Cabenuva has two injections, one is Janssen's rilpivirine and the other is ViiV Healthcare's cabotegravir.
"At Johnson & Johnson, we are dedicated to changing the course of the HIV epidemic through our pursuit of improved therapies and the development of an HIV vaccine," said Paul Stoffels, M.D., Vice Chairman of the Executive Committee and Chief Scientific Officer of Johnson & Johnson.
The approval is based on ATLAS and FLAIR studies.
ATLAS study was a Phase 3, open-label active controlled study. The study designed to prove the non-inferiority of Cabenuva compared to two nucleoside reverse transcriptase inhibitors (NRTIs) plus an integrase strand transfer inhibitor (INSTI), non-nucleoside reverse transcriptase inhibitor (NNRTI), or protease inhibitor (PI).

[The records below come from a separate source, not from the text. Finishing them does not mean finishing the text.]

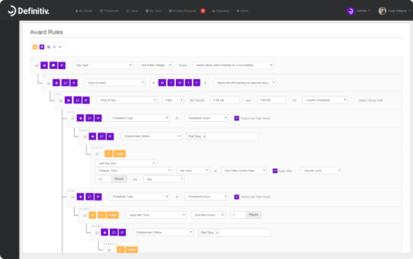Go to the Pending Requests menu

click(183, 11)
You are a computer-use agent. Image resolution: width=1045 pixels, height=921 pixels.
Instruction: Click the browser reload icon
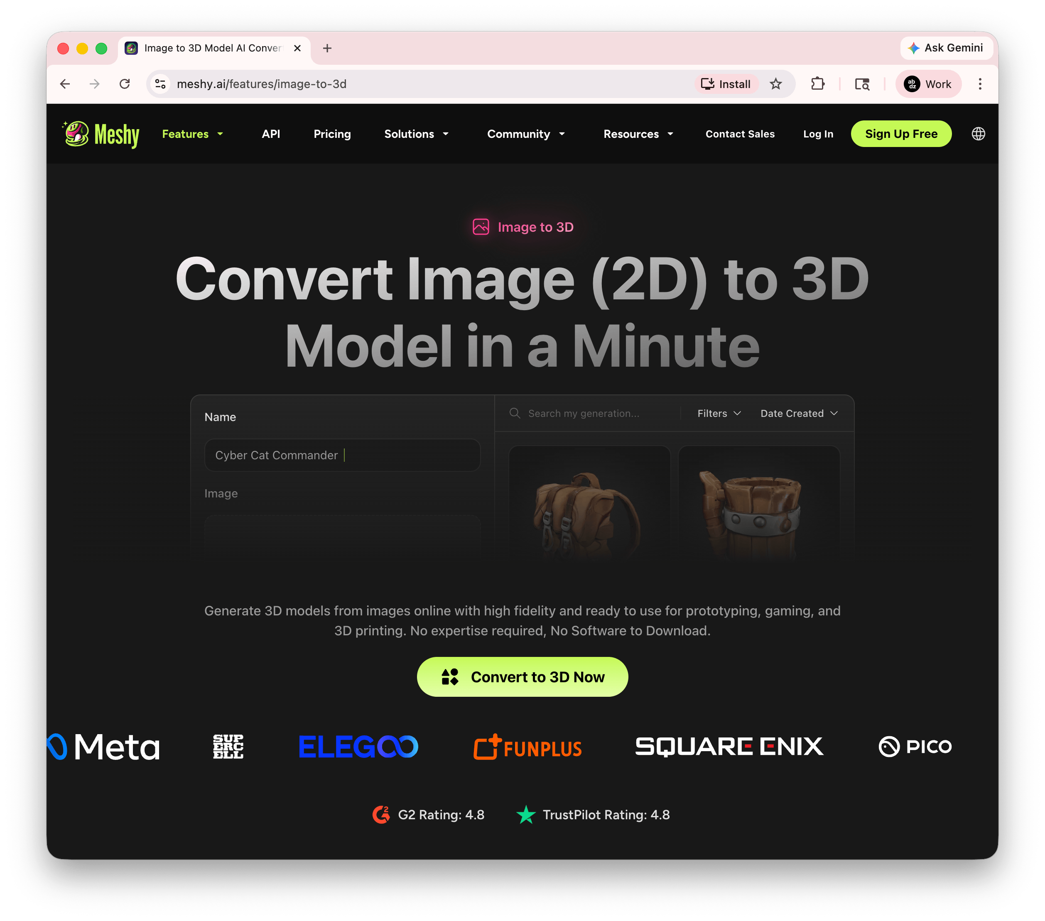tap(124, 84)
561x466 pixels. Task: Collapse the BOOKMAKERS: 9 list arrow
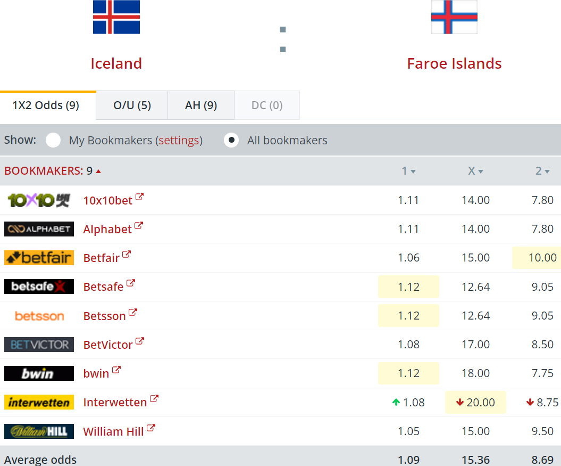(x=98, y=171)
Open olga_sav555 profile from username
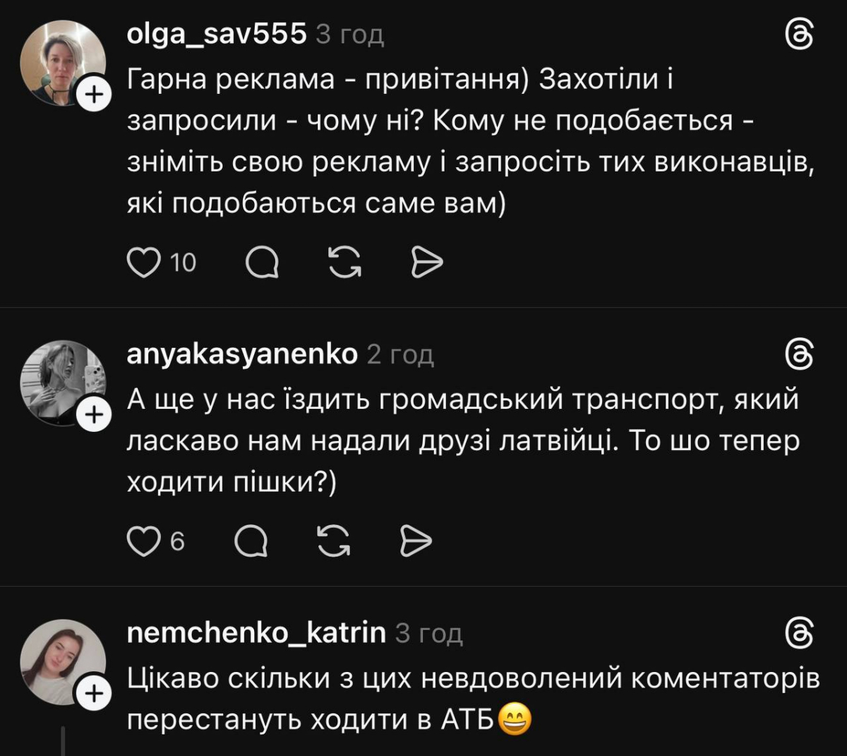This screenshot has width=847, height=756. [217, 34]
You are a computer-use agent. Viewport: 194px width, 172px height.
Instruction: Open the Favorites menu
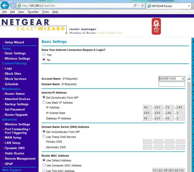click(33, 12)
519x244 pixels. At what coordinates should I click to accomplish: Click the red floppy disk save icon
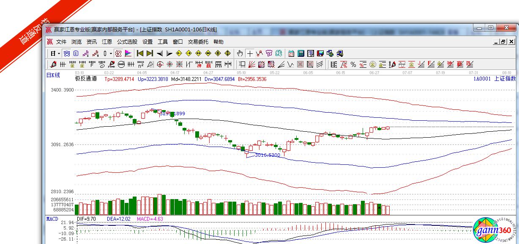(320, 53)

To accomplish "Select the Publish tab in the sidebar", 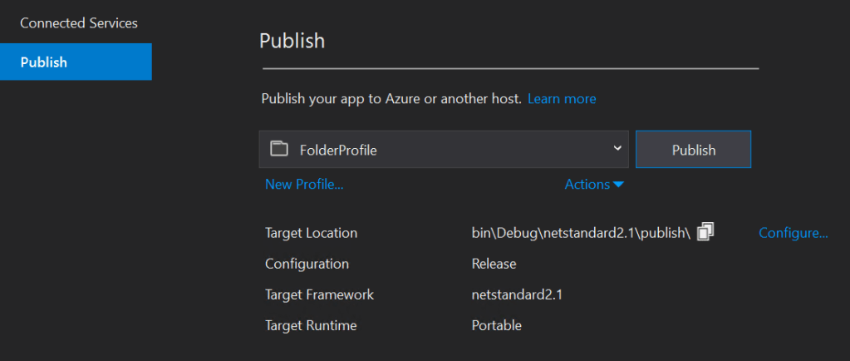I will (76, 62).
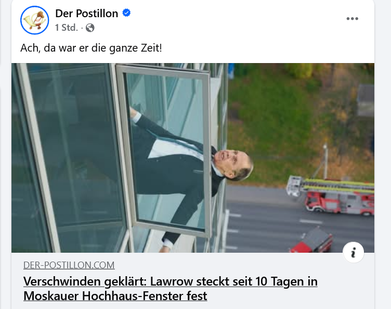Open the article preview photo
Viewport: 391px width, 309px height.
193,158
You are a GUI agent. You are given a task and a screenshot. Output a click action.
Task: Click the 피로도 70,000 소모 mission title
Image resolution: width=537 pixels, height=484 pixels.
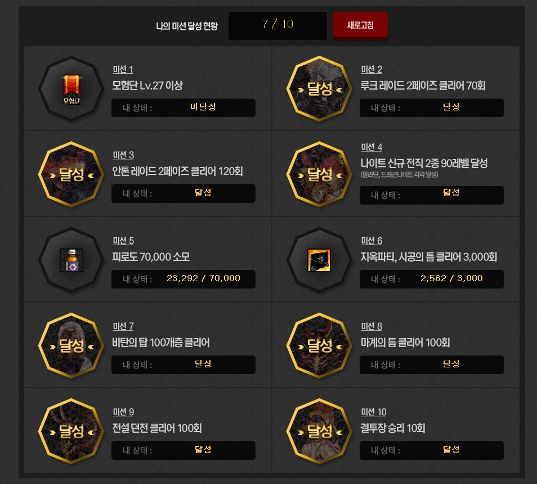point(151,257)
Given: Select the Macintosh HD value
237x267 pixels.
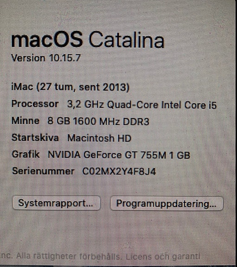Looking at the screenshot, I should pos(99,138).
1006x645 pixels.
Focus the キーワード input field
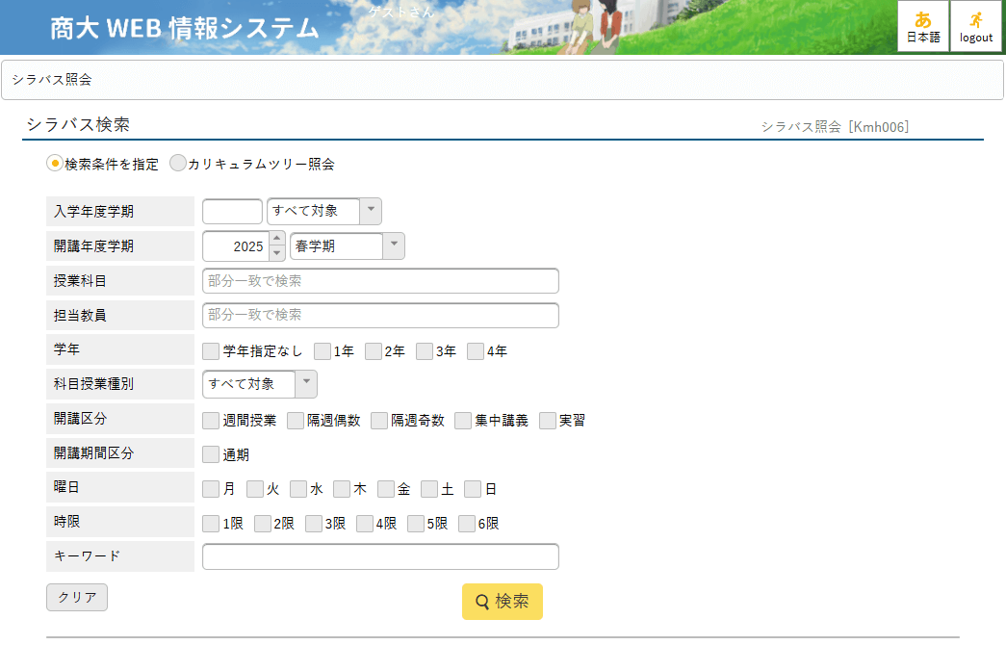pos(380,556)
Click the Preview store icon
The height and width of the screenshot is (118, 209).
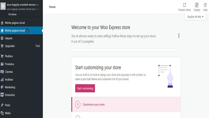pos(184,5)
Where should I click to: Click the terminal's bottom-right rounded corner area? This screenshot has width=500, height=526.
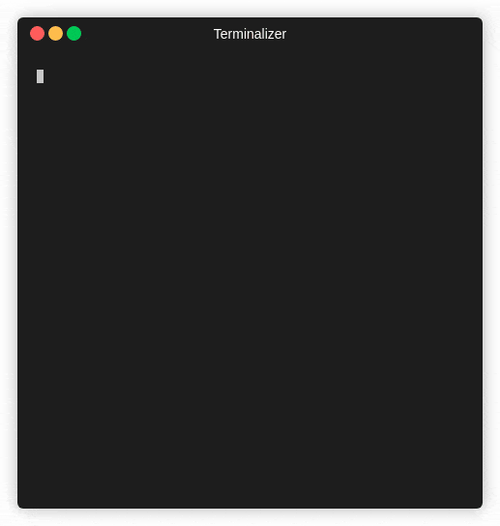pyautogui.click(x=477, y=502)
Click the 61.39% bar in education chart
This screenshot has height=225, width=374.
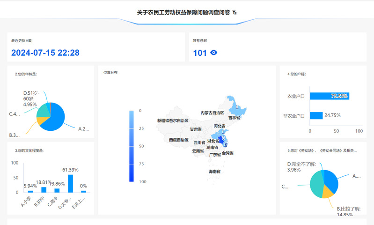[70, 183]
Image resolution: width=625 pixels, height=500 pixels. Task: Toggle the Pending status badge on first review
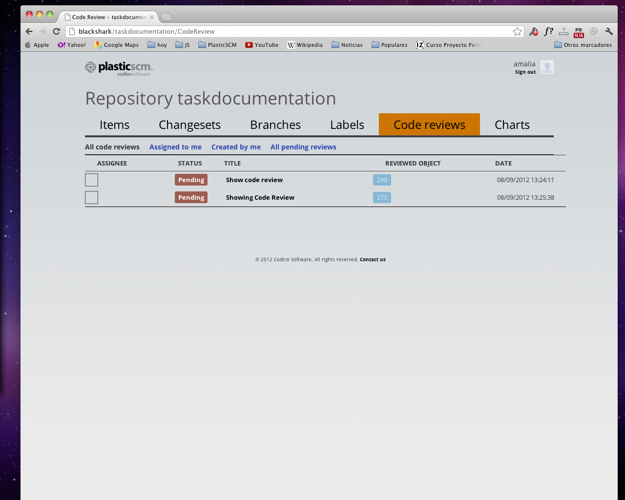point(191,180)
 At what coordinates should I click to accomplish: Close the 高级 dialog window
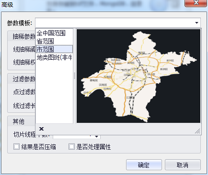click(x=196, y=3)
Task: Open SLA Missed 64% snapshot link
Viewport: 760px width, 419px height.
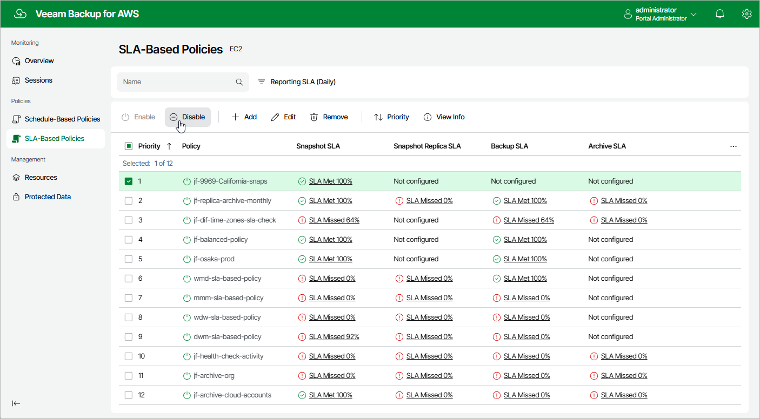Action: click(334, 220)
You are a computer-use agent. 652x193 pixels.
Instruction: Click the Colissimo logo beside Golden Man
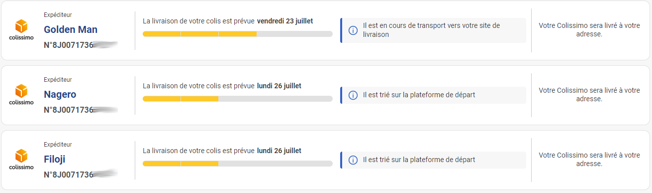pyautogui.click(x=21, y=30)
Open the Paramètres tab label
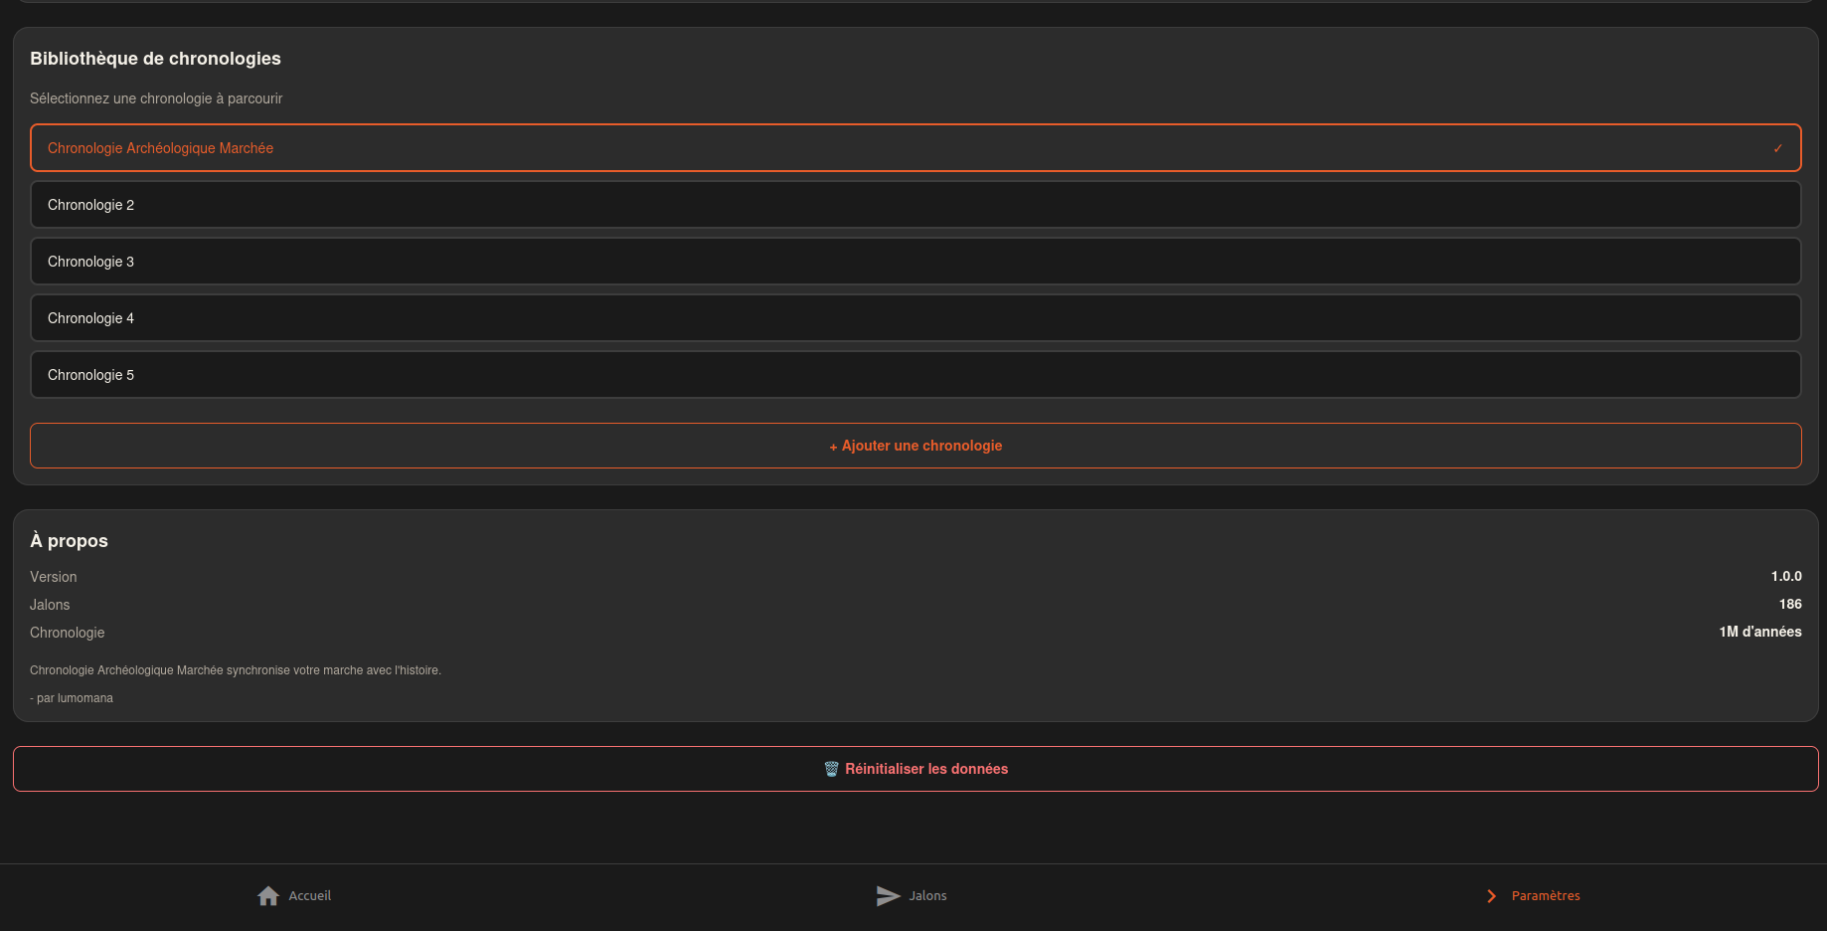 [1546, 896]
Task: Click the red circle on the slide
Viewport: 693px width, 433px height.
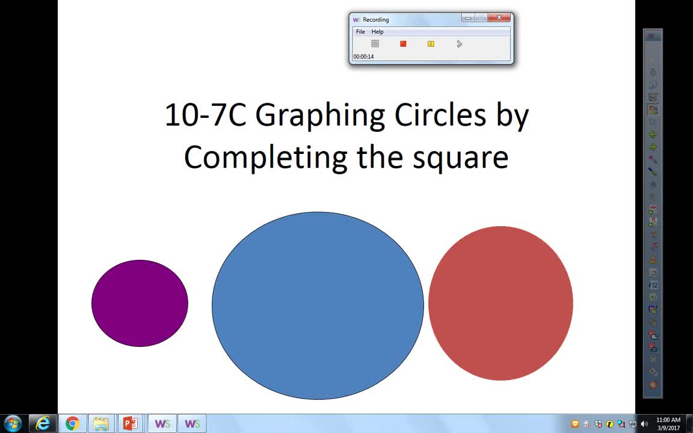Action: click(x=501, y=303)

FLAIR is a Phase 3, open-label, active controlled study. The study included adult patients with HIV who are virologically suppressed (patients who were inducted with induction therapy with either dolutegravir/abacavir/lamivudine or dolutegravir plus 2 other NRTIs).
The company claimed that nine out of ten patients preferred Cabenuva compared to the oral daily treatment.
Trademark is owned by ViiV and Janssen. ViiV Healthcare holds the market authorization of Cabenuva in Canada. The drug is developed in collaboration between Janssen and ViiV.